**Description of the task:** Leaving the images behind, copy every line of the records exactly.

**Data for processing:**
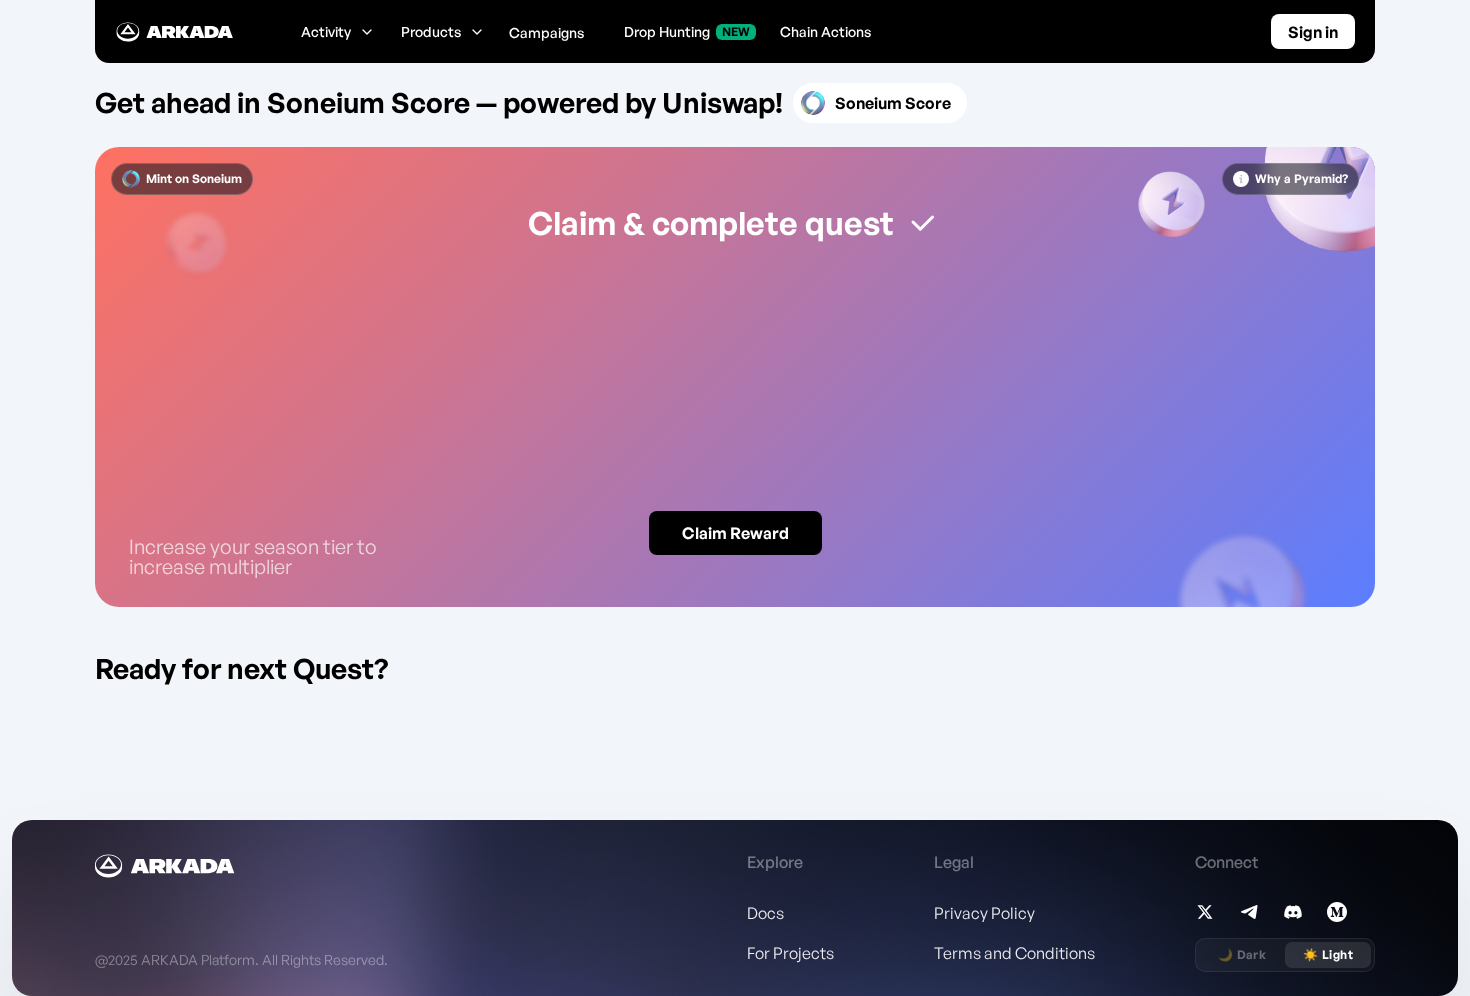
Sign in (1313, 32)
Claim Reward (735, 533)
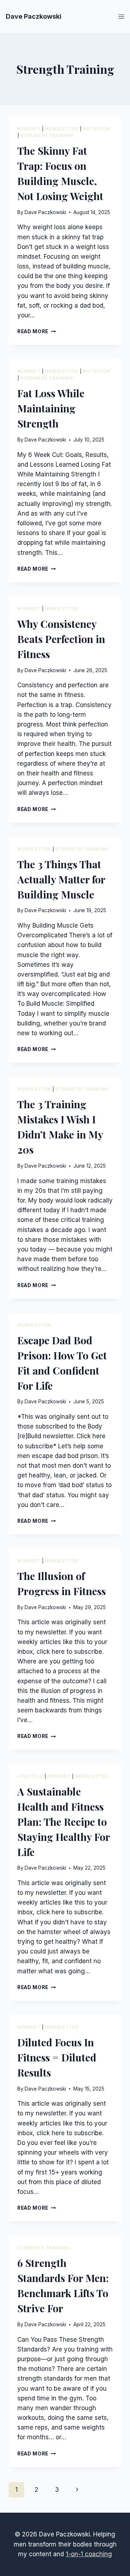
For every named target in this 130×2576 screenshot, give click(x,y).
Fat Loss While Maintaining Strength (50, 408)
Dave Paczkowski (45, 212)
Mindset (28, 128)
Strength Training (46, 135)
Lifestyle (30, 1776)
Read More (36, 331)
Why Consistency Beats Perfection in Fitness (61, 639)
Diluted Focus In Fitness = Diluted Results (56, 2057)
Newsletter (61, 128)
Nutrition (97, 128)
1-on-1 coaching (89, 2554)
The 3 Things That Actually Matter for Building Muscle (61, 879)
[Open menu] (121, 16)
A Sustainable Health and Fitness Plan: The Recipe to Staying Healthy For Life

**Written reply:**
Sign in (1313, 32)
Claim Reward (735, 533)
For every named target in this 130×2576 screenshot, give click(x,y).
Fat Loss While Maintaining Strength (50, 408)
Dave Paczkowski (45, 212)
Mindset (28, 128)
Strength Training (46, 135)
Lifestyle (30, 1776)
Read More (36, 331)
Why Consistency Beats Perfection in Fitness (61, 639)
Diluted Focus In Fitness = Diluted Results (56, 2057)
Newsletter (61, 128)
Nutrition (97, 128)
1-on-1 coaching (89, 2554)
The 3 Things That Actually Matter for Building Muscle (61, 879)
[Open menu] (121, 16)
A Sustainable Health and Fitness Plan: The Recipe to Staying Healthy For Life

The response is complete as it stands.